The other part of the center is slated to be a pilot residential program for 20 adults with autism who will work on campus and live alongside Rutgers graduate students in an integrated apartment-style residence.
The buildings are set to open in fall 2018, according to Rutgers.
According to Messer, “Rutgers has donated the land and now a private campaign must raise about $35 million dollars to provide the buildings.”
The logistics of the program are still in the works. However, it will most likely serve adults in the "middle" of the autism spectrum, according to Messer.
Some of the participants will be financially supported by the state government, while others will have their participation privately funded.
The twenty adults that will live in the integrated apartment style housing will be amongst, “any graduate students that express interest,” said Messer, indicating the housing opportunity might not be limited to GSAPP graduate students.
Ultimately the goal of the project is, “to create a natural home for autistic adults and see them live to their full potential” said Messer.
Currently, many employers are put off by hiring autistic adults, despite their capabilities, because they lack normalized social skills.
“The university setting tends to be much more tolerant when hiring adults with disabilities,” said Messer. “Rutgers University has many departments that would benefit from autistic adults’ skills ranging from the IT department to the on-campus farm.”
Because of its many communal resources like the gyms and other recreational facilities, the Rutgers experience can help autistic people feel part of larger community.
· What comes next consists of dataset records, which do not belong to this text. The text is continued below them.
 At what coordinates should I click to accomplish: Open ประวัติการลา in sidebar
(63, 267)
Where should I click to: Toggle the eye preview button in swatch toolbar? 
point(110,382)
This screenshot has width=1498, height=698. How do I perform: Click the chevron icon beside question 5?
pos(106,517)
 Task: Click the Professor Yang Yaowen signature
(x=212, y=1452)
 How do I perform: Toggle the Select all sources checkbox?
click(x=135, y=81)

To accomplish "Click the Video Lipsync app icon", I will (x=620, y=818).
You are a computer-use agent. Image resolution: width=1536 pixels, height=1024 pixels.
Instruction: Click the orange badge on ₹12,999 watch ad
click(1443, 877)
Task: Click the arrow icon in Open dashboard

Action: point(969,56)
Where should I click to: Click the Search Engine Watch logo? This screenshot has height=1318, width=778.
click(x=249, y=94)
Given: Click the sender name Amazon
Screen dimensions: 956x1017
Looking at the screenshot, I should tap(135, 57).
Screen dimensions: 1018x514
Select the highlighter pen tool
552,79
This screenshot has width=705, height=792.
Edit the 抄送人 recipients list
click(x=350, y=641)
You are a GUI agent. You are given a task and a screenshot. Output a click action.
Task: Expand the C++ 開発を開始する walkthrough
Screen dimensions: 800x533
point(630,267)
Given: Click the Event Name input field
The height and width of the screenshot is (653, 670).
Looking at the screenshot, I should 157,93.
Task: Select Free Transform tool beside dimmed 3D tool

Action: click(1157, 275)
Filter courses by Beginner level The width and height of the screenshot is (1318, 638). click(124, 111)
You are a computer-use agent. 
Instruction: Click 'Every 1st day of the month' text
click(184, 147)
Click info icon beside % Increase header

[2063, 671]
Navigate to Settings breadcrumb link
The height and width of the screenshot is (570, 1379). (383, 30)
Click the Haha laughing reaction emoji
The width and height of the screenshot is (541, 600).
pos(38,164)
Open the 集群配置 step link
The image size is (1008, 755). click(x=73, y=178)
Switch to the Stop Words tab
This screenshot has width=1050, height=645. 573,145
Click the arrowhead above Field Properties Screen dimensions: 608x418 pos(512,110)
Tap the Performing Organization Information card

According to Messer, Jacquelyn Litt, the Dean of Douglass Residential College is excited to work with GSAPP to build such a community.
Some people, including commenters on an article about the new project published by The Mighty, have expressed concern that it will exploit the autistic adults who will be observed during the course of the program.
Messer downplayed the concerns, saying, “Some people will always see psychological research like this as exploitation."
"However, it’s only through research that we can advance and help people reach their full potential.”